#### Data to process ####

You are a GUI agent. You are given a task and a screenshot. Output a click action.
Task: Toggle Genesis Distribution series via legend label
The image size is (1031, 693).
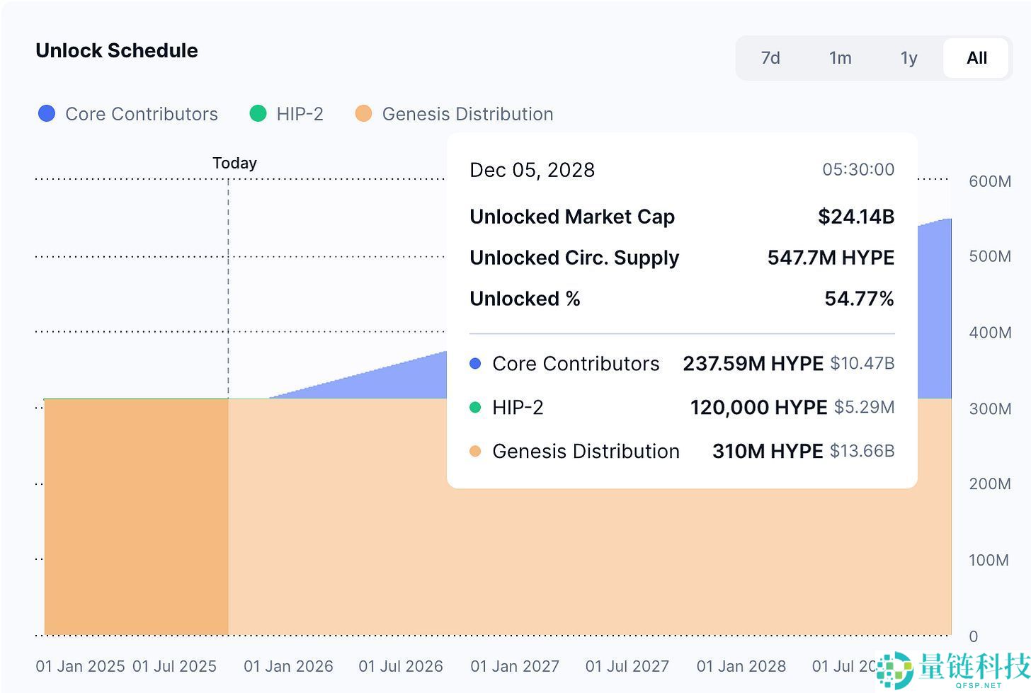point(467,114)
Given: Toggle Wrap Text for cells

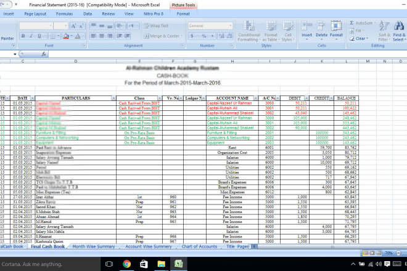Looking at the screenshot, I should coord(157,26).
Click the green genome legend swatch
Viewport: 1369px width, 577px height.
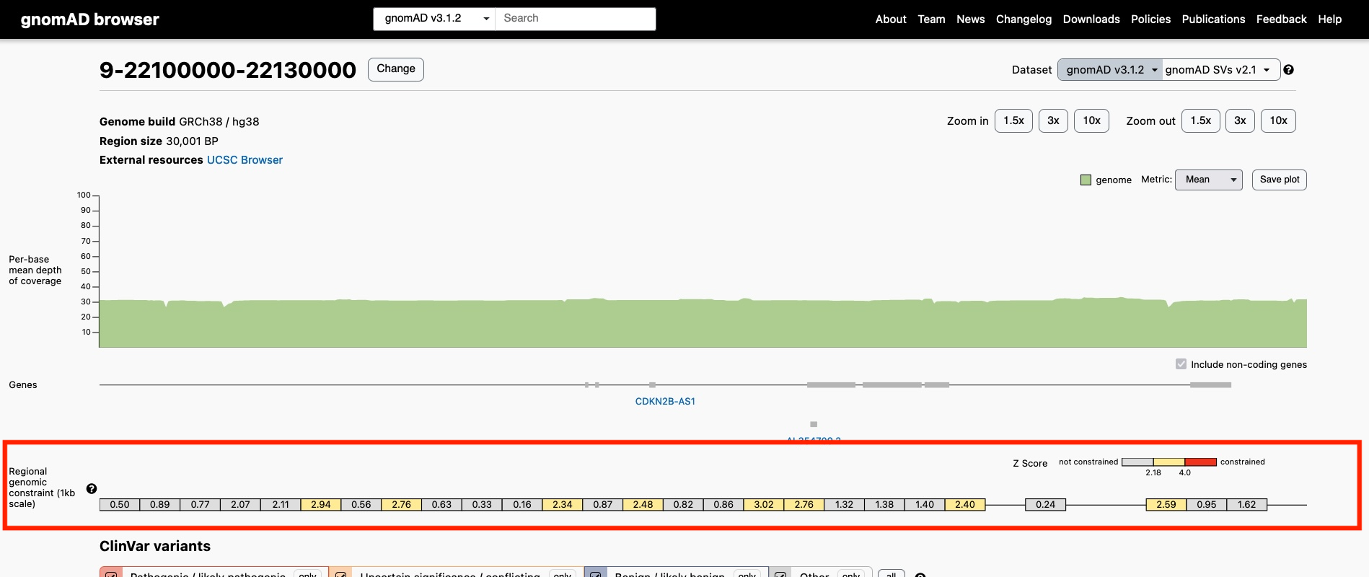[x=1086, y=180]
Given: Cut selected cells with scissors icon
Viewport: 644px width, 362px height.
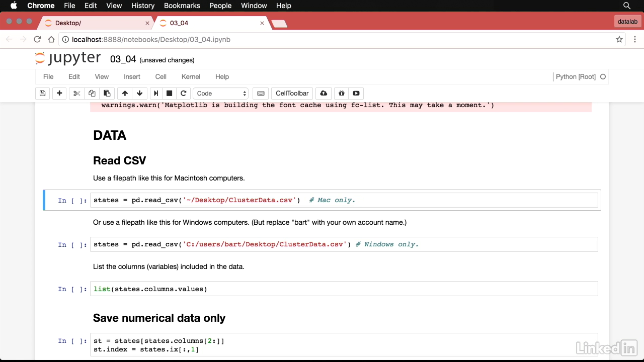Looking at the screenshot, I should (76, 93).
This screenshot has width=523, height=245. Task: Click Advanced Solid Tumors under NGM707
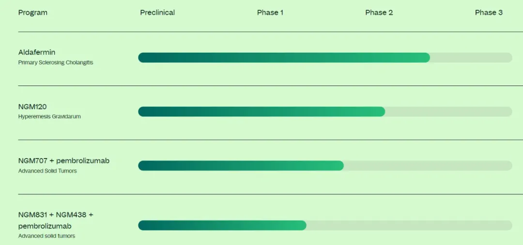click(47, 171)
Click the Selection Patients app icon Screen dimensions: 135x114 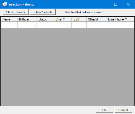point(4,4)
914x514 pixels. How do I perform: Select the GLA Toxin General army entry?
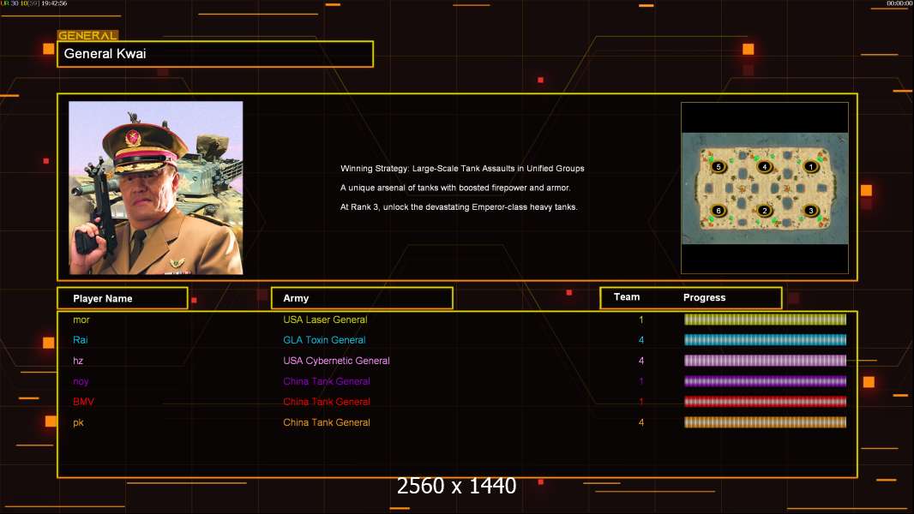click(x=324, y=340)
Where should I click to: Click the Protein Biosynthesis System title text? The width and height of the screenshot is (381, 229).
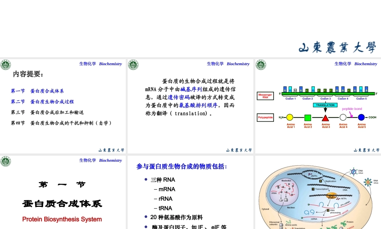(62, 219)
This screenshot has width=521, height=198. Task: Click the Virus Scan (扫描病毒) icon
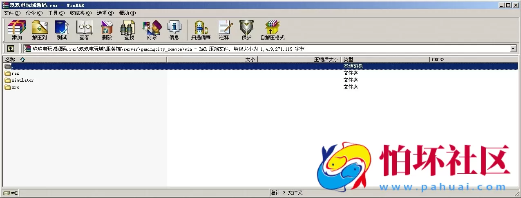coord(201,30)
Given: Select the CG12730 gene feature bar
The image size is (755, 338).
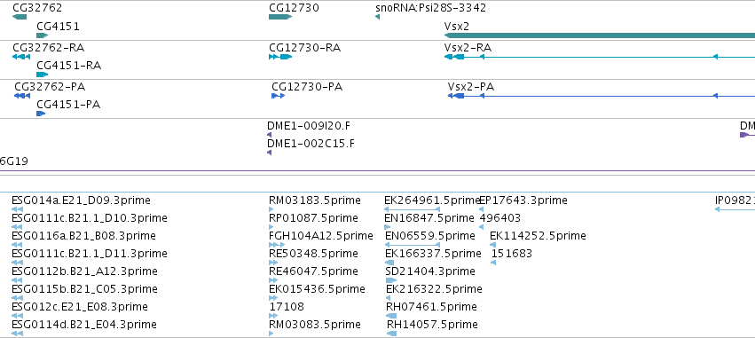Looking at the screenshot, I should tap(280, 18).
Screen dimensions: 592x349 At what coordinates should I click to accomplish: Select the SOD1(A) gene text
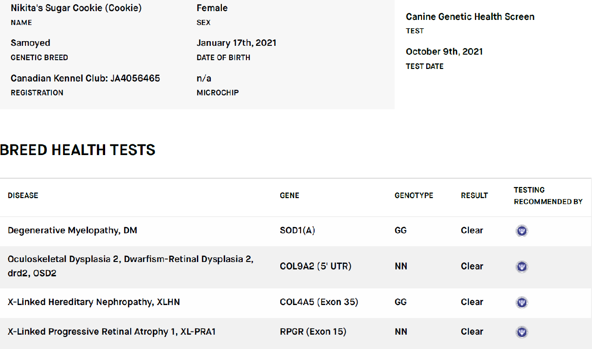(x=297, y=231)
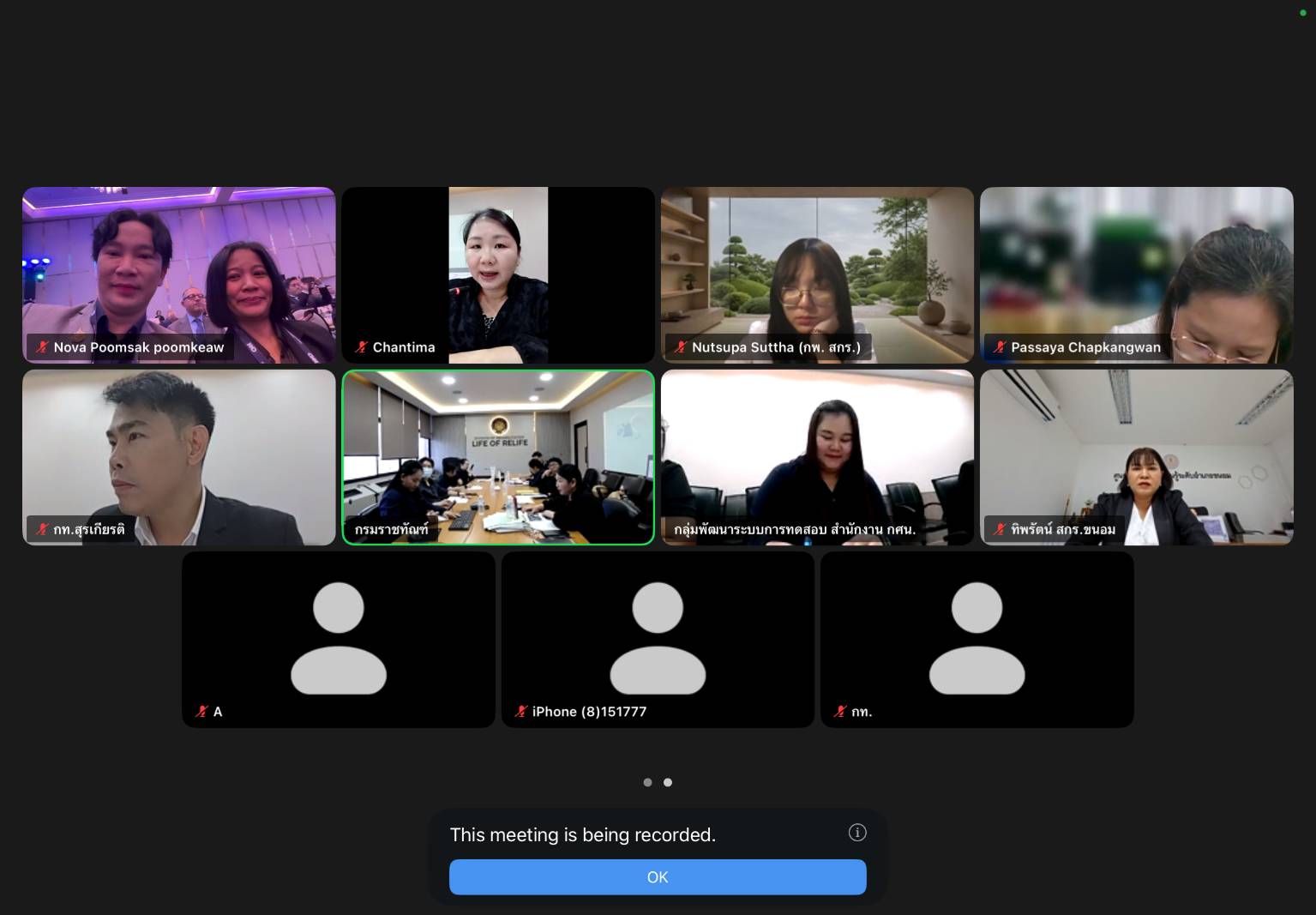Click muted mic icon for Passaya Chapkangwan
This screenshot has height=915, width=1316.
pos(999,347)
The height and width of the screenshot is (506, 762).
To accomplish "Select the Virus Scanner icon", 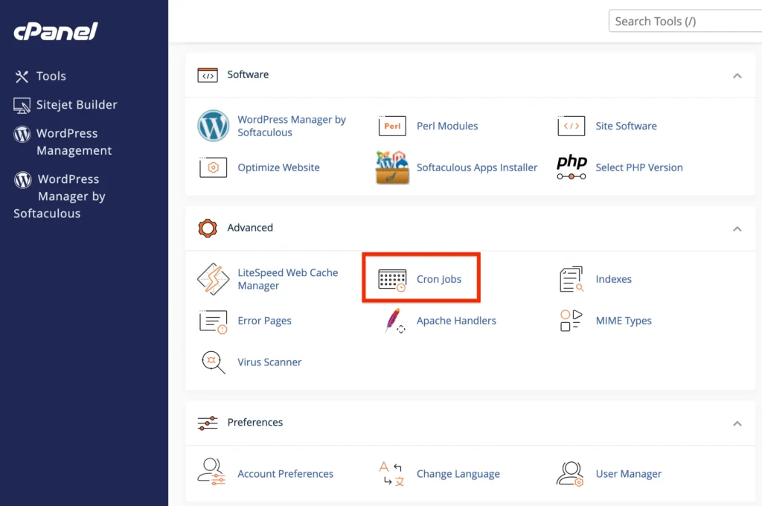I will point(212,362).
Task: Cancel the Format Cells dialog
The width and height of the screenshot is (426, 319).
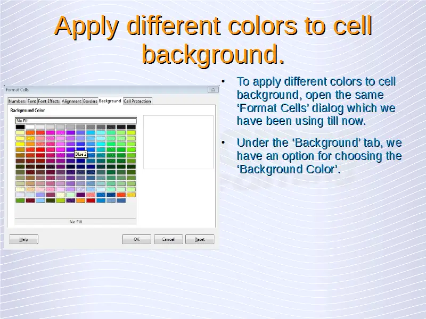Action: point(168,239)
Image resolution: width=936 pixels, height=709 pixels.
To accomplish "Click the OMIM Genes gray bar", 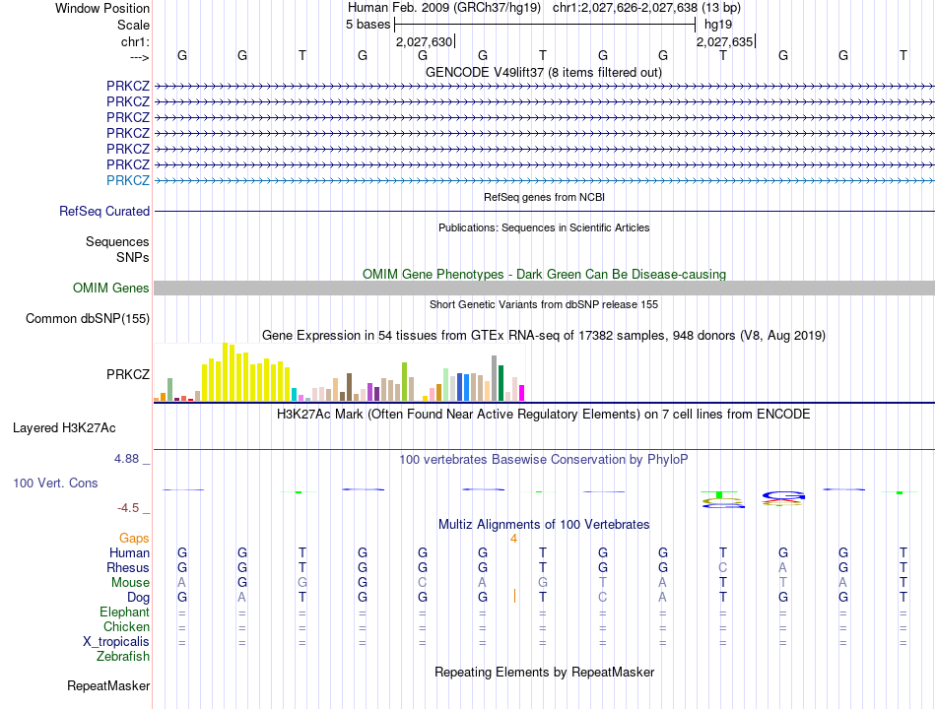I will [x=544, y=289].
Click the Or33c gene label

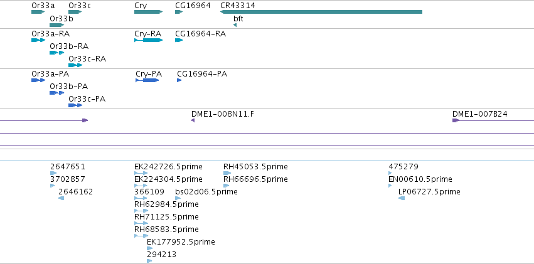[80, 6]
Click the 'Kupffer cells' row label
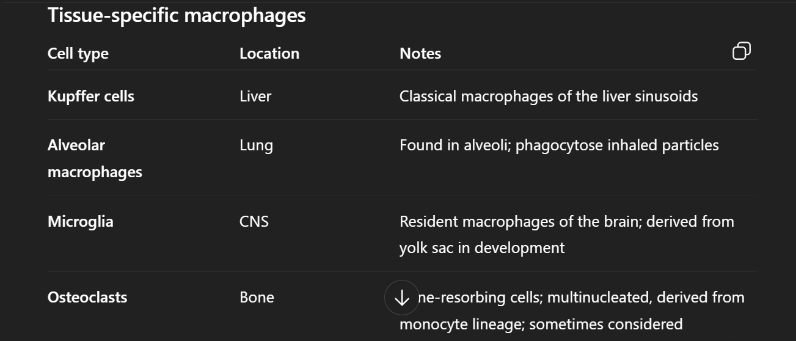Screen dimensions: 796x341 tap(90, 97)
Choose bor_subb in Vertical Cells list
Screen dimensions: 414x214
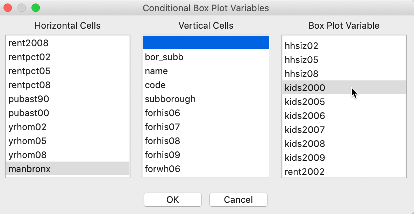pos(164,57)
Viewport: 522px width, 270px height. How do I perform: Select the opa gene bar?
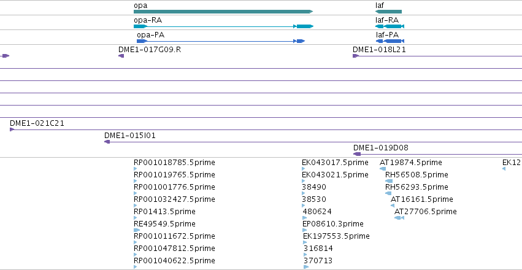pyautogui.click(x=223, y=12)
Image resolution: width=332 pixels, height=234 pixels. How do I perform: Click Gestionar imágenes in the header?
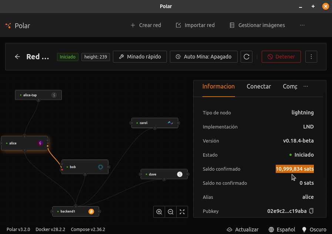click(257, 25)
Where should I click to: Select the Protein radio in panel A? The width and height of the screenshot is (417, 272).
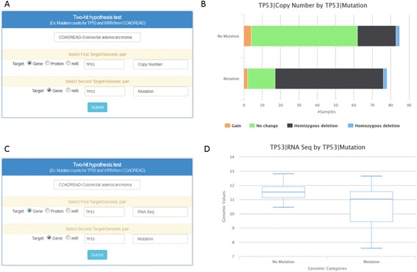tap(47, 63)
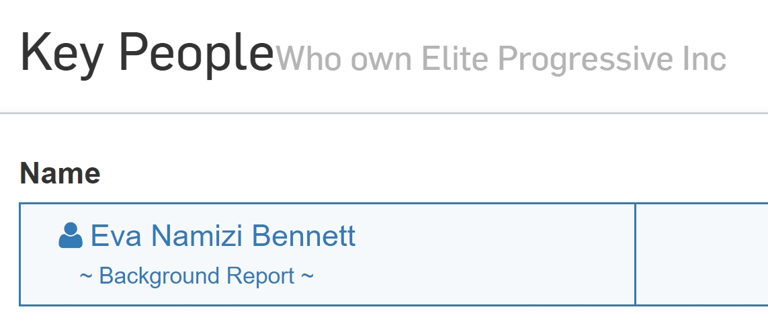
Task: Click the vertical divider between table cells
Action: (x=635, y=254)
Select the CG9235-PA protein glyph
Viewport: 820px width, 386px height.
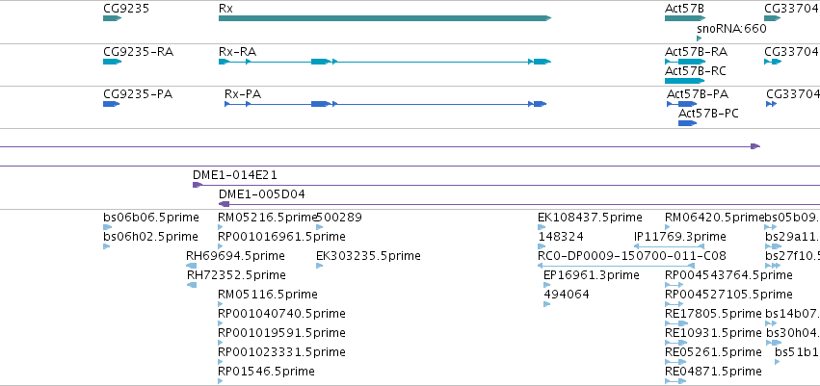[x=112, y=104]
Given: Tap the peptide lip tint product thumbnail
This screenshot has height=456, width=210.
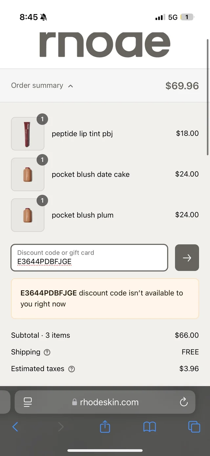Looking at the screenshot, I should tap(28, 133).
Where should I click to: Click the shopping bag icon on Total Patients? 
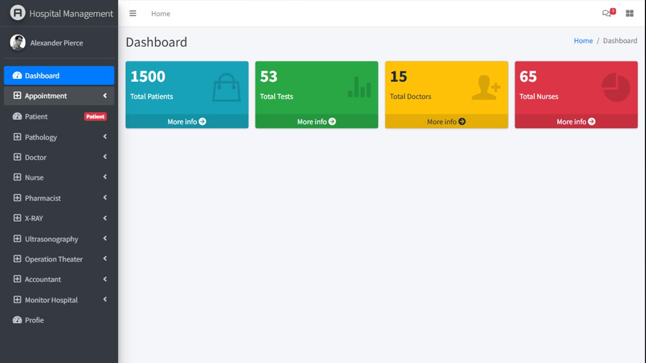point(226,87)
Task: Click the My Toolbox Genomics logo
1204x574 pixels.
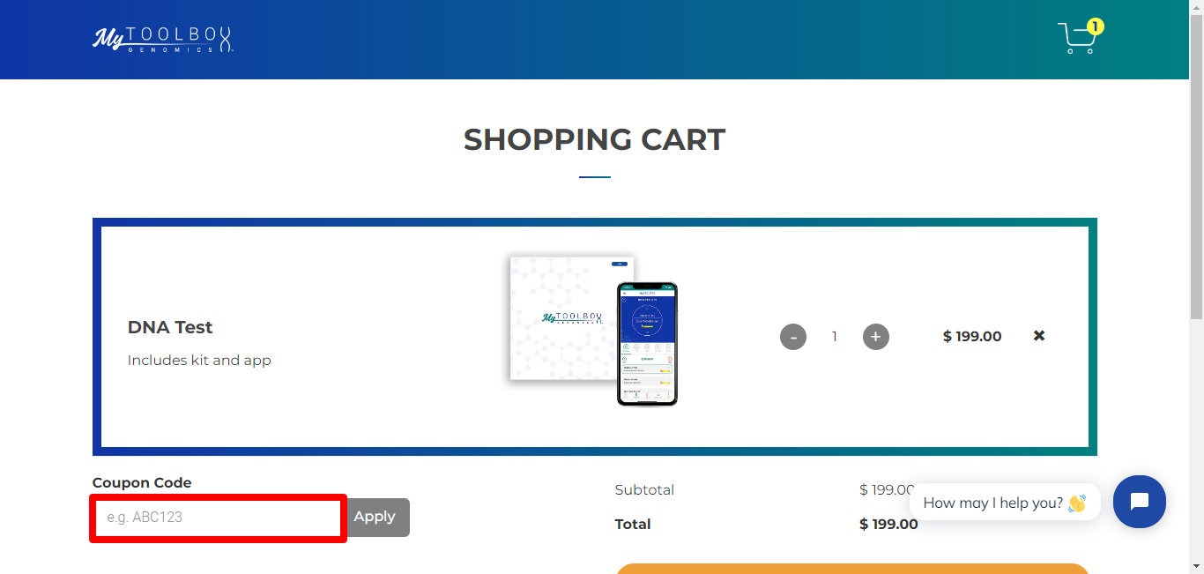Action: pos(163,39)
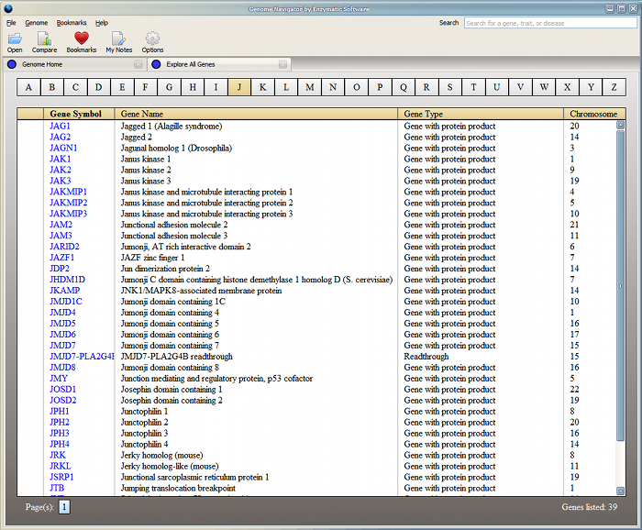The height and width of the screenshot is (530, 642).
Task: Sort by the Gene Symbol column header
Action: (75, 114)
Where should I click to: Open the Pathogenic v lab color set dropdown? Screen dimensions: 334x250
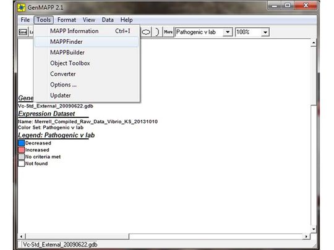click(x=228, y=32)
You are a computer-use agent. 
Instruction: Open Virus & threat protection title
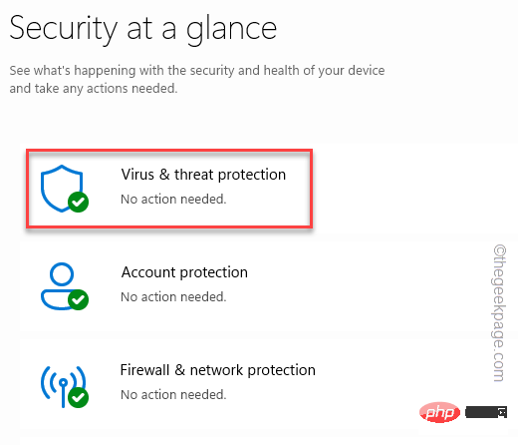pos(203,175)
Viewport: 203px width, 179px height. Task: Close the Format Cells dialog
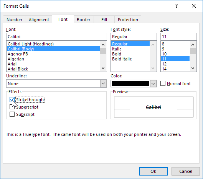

####

Work instruction: Given the listing above, retype only the span of lines from the line with "Viewport: 820px width, 386px height." up to and including the line with "Task: Click the My Toolbox Genomics logo", exactly as it stands and without pictures.

Response to this exercise:
Viewport: 820px width, 386px height.
[x=112, y=104]
Given: Tap the peptide lip tint product thumbnail
This screenshot has height=456, width=210.
Looking at the screenshot, I should tap(28, 133).
Where should I click to: Click the shopping bag icon on Total Patients? 
point(226,87)
Task: Click the My Toolbox Genomics logo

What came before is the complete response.